In the records that follow, the lines from the one containing "FAQ (725, 1944)" to the one containing "cake [link] (143, 99)", inclusive, are to be given again exactly.

▶ Provided data:
▼▼▼

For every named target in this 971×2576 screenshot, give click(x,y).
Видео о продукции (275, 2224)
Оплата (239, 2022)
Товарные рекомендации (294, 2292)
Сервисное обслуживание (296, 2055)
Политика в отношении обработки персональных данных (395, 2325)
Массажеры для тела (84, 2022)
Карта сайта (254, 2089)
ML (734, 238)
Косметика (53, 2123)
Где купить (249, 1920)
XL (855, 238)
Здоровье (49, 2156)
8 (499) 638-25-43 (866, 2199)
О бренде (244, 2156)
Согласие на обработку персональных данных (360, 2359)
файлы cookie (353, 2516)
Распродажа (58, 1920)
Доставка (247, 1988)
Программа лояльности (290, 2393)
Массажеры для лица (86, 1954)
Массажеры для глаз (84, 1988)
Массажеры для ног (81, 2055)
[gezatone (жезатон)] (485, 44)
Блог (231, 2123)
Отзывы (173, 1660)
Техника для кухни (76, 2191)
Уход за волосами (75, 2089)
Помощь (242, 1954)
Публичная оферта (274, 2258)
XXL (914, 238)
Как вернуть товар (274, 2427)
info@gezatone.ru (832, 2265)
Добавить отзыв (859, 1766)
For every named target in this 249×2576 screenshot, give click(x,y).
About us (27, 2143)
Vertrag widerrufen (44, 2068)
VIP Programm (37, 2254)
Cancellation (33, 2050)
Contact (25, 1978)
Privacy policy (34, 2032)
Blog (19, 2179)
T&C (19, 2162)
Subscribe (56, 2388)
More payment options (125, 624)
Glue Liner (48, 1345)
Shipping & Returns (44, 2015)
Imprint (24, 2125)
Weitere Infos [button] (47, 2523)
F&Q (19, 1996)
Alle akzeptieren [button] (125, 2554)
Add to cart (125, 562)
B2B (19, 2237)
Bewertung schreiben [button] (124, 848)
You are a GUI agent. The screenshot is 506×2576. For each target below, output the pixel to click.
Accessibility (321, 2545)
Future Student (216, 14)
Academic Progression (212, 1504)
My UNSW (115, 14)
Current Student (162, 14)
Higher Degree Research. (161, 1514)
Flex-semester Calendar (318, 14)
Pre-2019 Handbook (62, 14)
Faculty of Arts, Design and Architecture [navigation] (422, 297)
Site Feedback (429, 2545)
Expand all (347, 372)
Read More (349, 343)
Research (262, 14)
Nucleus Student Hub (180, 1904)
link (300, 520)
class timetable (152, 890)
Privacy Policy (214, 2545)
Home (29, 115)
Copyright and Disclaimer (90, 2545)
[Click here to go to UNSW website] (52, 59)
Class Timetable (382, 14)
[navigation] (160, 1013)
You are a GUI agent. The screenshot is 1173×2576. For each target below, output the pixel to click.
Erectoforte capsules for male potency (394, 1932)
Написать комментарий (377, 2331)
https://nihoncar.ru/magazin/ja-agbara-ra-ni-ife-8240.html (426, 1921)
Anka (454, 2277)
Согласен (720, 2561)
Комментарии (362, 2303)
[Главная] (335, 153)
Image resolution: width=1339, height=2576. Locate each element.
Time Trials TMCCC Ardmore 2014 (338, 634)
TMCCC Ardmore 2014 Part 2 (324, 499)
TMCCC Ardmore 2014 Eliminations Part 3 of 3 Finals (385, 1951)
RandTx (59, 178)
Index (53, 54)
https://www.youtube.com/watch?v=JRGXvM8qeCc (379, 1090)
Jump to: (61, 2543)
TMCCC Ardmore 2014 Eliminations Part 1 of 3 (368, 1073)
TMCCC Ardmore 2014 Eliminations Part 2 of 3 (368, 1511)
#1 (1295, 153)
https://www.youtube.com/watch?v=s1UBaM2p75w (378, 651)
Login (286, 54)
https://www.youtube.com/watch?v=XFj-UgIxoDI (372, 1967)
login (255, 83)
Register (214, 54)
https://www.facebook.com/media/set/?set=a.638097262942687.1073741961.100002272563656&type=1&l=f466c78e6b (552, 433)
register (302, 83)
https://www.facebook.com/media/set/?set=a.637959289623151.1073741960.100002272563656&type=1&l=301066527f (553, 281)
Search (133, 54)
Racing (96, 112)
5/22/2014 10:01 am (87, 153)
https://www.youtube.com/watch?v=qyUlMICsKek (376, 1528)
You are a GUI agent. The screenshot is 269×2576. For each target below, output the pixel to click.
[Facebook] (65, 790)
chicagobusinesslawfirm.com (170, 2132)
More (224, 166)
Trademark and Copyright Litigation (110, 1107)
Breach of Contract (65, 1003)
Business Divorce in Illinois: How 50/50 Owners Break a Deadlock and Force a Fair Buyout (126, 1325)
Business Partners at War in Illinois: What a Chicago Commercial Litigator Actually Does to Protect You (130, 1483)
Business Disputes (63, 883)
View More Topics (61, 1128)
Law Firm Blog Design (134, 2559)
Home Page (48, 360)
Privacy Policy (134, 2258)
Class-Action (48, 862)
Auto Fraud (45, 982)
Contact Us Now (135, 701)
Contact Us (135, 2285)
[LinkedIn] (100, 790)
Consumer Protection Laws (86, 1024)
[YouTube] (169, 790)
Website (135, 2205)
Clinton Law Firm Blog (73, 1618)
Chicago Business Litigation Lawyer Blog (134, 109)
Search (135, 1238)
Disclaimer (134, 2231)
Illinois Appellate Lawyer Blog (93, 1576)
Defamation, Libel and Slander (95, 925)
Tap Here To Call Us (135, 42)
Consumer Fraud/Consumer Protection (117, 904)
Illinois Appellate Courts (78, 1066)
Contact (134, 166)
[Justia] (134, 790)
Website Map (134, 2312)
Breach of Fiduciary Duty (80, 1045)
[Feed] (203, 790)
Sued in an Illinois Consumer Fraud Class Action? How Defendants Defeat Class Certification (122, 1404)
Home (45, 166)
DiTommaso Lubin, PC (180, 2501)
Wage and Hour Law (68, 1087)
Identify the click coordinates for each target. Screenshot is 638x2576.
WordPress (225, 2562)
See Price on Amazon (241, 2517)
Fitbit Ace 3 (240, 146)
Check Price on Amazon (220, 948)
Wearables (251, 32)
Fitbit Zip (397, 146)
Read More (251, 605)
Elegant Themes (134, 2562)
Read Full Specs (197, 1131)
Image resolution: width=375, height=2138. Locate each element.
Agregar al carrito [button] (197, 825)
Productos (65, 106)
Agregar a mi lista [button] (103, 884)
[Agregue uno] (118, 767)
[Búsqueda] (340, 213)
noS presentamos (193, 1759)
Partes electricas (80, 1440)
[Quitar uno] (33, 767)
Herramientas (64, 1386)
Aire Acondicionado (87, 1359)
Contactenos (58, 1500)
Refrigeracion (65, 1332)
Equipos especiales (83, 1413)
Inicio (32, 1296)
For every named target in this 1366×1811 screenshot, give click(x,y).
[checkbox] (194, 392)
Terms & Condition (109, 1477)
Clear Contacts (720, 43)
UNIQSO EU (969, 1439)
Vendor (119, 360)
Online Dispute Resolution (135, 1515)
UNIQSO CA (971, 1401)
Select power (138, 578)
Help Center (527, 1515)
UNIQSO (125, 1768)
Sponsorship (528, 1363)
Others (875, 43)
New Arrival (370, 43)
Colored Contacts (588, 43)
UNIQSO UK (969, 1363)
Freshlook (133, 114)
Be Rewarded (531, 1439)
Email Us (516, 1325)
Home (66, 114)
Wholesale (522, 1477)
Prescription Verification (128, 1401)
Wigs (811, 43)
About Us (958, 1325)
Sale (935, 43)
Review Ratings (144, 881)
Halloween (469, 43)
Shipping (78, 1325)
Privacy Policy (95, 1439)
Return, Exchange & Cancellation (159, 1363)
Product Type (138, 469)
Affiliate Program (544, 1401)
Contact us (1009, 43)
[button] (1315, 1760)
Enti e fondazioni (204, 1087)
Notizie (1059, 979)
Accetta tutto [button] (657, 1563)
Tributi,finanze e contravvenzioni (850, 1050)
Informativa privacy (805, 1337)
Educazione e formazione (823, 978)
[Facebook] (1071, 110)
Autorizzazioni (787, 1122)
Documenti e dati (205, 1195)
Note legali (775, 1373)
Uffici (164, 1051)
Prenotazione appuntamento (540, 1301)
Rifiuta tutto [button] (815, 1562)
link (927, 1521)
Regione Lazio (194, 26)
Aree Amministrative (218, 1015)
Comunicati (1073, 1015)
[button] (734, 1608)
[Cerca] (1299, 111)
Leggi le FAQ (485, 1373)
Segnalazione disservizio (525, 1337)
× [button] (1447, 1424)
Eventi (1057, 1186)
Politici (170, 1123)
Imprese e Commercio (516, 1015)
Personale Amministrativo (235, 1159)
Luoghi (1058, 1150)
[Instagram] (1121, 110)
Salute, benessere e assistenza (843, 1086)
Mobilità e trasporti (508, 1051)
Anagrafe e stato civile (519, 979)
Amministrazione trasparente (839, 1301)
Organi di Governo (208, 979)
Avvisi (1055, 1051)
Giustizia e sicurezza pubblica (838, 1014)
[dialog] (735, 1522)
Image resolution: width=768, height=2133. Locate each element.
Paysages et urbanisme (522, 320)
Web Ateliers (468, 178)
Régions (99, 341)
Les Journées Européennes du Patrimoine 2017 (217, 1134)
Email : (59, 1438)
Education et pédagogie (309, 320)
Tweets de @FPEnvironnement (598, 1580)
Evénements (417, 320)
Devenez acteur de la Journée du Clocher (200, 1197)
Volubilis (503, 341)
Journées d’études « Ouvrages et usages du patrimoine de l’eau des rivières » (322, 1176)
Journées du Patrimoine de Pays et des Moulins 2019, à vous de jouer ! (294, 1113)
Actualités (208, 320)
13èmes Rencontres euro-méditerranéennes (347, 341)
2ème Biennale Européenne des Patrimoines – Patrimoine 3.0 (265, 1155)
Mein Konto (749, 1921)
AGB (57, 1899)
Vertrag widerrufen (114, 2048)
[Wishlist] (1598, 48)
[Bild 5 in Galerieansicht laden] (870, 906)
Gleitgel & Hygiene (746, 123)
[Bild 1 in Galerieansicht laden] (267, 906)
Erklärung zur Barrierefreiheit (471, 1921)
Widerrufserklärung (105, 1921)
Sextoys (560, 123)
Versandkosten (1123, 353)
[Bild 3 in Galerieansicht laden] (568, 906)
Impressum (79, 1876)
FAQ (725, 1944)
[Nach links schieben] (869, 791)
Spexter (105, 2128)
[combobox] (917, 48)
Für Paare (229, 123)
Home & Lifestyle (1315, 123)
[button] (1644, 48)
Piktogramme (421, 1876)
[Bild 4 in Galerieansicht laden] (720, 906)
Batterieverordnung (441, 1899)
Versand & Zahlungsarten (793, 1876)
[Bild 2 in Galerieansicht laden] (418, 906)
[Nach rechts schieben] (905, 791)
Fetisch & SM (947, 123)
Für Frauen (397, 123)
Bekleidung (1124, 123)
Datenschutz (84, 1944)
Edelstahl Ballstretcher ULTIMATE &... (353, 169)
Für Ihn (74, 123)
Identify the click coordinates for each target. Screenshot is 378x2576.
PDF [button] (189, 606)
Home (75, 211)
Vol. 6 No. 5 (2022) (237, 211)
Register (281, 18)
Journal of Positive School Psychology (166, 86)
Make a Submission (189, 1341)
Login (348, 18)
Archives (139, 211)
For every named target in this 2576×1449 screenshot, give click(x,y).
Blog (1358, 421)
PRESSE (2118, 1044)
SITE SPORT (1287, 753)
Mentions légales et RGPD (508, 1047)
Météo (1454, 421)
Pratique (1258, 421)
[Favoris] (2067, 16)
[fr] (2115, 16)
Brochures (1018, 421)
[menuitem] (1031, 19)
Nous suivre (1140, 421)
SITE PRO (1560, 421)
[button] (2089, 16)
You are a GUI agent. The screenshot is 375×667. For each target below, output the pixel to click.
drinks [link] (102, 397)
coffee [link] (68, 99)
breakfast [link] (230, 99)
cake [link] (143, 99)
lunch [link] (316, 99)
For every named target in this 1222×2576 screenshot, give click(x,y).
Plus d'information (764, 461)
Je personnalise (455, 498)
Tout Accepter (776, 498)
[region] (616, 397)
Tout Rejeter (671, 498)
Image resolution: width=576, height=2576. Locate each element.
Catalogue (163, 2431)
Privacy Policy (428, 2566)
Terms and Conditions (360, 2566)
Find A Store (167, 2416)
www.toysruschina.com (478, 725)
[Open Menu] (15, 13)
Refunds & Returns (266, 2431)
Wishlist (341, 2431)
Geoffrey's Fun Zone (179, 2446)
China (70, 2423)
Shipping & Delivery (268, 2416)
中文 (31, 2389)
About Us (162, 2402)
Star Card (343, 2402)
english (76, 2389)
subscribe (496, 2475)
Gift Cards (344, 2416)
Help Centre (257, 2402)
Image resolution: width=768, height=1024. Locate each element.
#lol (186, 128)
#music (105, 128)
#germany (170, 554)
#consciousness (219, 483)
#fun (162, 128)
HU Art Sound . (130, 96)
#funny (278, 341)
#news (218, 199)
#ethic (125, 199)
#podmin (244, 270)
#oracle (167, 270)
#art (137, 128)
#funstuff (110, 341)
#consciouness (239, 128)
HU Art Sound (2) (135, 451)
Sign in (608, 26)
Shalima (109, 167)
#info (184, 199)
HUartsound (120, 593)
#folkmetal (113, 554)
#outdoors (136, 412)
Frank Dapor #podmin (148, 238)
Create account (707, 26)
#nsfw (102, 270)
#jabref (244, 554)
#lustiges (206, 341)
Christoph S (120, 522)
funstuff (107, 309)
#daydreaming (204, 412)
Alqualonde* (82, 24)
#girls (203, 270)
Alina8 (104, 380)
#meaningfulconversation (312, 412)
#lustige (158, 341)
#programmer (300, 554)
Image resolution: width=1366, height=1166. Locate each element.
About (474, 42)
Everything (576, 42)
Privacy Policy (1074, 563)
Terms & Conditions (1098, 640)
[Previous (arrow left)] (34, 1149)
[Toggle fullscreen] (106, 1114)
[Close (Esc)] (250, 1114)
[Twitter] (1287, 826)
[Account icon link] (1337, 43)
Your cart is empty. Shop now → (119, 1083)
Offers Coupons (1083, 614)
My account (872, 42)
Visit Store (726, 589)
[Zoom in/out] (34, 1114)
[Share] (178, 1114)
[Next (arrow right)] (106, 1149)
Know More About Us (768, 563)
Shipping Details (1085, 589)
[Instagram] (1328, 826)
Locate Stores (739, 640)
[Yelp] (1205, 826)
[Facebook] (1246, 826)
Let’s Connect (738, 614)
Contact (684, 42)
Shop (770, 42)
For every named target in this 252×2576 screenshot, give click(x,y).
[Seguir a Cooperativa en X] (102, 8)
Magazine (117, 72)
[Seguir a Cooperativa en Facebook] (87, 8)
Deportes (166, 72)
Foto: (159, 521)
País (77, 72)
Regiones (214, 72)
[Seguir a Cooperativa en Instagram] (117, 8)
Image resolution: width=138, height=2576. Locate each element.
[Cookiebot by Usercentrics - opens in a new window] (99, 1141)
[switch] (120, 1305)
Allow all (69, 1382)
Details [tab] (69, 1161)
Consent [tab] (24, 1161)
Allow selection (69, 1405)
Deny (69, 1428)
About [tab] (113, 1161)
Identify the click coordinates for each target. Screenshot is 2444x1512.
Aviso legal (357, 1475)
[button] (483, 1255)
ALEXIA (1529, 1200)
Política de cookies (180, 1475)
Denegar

▲▲▲

▶ Response:
FAQ (725, 1944)
[Nach links schieben] (869, 791)
Spexter (105, 2128)
[combobox] (917, 48)
Für Paare (229, 123)
Home & Lifestyle (1315, 123)
[button] (1644, 48)
Piktogramme (421, 1876)
[Bild 4 in Galerieansicht laden] (720, 906)
Batterieverordnung (441, 1899)
Versand & Zahlungsarten (793, 1876)
[Bild 2 in Galerieansicht laden] (418, 906)
[Nach rechts schieben] (905, 791)
Fetisch & SM (947, 123)
Für Frauen (397, 123)
Bekleidung (1124, 123)
Datenschutz (84, 1944)
Edelstahl Ballstretcher ULTIMATE &... (353, 169)
Für Ihn (74, 123)
Identify the click coordinates for each target. Screenshot is 378x2576.
PDF [button] (189, 606)
Home (75, 211)
Vol. 6 No. 5 (2022) (237, 211)
Register (281, 18)
Journal of Positive School Psychology (166, 86)
Make a Submission (189, 1341)
Login (348, 18)
Archives (139, 211)
For every named target in this 2576×1449 screenshot, give click(x,y).
Blog (1358, 421)
PRESSE (2118, 1044)
SITE SPORT (1287, 753)
Mentions légales et RGPD (508, 1047)
Météo (1454, 421)
Pratique (1258, 421)
[Favoris] (2067, 16)
[fr] (2115, 16)
Brochures (1018, 421)
[menuitem] (1031, 19)
Nous suivre (1140, 421)
SITE PRO (1560, 421)
[button] (2089, 16)
You are a GUI agent. The screenshot is 375×667. For each target below, output the pixel to click.
drinks [link] (102, 397)
coffee [link] (68, 99)
breakfast [link] (230, 99)
cake [link] (143, 99)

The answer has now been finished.